The reply has to contain each record exactly as written.

§ EXERCISE MATERIAL:
+===+

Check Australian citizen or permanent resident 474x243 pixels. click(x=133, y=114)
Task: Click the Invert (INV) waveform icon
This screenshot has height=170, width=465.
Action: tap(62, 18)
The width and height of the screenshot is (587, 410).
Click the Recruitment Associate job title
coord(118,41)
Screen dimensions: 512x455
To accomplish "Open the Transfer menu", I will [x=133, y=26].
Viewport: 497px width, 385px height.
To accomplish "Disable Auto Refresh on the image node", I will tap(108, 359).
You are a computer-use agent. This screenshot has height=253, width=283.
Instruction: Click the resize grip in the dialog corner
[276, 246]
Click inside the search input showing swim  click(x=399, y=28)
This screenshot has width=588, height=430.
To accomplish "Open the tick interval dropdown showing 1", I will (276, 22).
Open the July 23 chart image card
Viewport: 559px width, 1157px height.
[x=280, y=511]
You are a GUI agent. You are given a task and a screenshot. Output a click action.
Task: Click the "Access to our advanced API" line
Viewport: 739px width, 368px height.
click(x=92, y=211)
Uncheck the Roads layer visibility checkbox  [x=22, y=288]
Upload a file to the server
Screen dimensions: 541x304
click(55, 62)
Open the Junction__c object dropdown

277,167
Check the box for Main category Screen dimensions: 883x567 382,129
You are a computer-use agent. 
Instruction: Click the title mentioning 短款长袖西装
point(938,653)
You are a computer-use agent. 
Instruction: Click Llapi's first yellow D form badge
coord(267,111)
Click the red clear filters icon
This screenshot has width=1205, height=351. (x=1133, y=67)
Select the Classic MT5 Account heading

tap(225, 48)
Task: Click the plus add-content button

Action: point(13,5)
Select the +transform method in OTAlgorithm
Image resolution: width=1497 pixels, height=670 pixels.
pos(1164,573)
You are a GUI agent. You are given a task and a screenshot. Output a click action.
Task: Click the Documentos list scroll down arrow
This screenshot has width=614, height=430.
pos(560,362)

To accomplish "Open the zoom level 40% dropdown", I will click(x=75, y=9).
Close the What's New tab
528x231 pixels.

+===+

§ EXERCISE RESPONSE:
Check Australian citizen or permanent resident 474x243 pixels. click(x=133, y=114)
Task: Click the Invert (INV) waveform icon
This screenshot has height=170, width=465.
Action: tap(62, 18)
The width and height of the screenshot is (587, 410).
Click the Recruitment Associate job title
coord(118,41)
Screen dimensions: 512x455
To accomplish "Open the Transfer menu", I will [x=133, y=26].
Viewport: 497px width, 385px height.
To accomplish "Disable Auto Refresh on the image node", I will tap(108, 359).
You are a computer-use agent. This screenshot has height=253, width=283.
Instruction: Click the resize grip in the dialog corner
[276, 246]
Click inside the search input showing swim  click(x=399, y=28)
This screenshot has width=588, height=430.
To accomplish "Open the tick interval dropdown showing 1", I will (276, 22).
Open the July 23 chart image card
Viewport: 559px width, 1157px height.
[x=280, y=511]
You are a GUI agent. You are given a task and a screenshot. Output a click action.
Task: Click the "Access to our advanced API" line
Viewport: 739px width, 368px height.
click(x=92, y=211)
Uncheck the Roads layer visibility checkbox  [x=22, y=288]
Upload a file to the server
Screen dimensions: 541x304
click(55, 62)
Open the Junction__c object dropdown

277,167
Check the box for Main category Screen dimensions: 883x567 382,129
You are a computer-use agent. 
Instruction: Click the title mentioning 短款长袖西装
point(938,653)
You are a computer-use agent. 
Instruction: Click Llapi's first yellow D form badge
coord(267,111)
Click the red clear filters icon
This screenshot has width=1205, height=351. (x=1133, y=67)
Select the Classic MT5 Account heading

tap(225, 48)
Task: Click the plus add-content button

Action: point(13,5)
Select the +transform method in OTAlgorithm
Image resolution: width=1497 pixels, height=670 pixels.
pos(1164,573)
You are a GUI agent. You are given a task and a screenshot. Output a click action.
Task: Click the Documentos list scroll down arrow
This screenshot has width=614, height=430.
pos(560,362)

To accomplish "Open the zoom level 40% dropdown", I will click(x=75, y=9).
Close the What's New tab
528x231 pixels.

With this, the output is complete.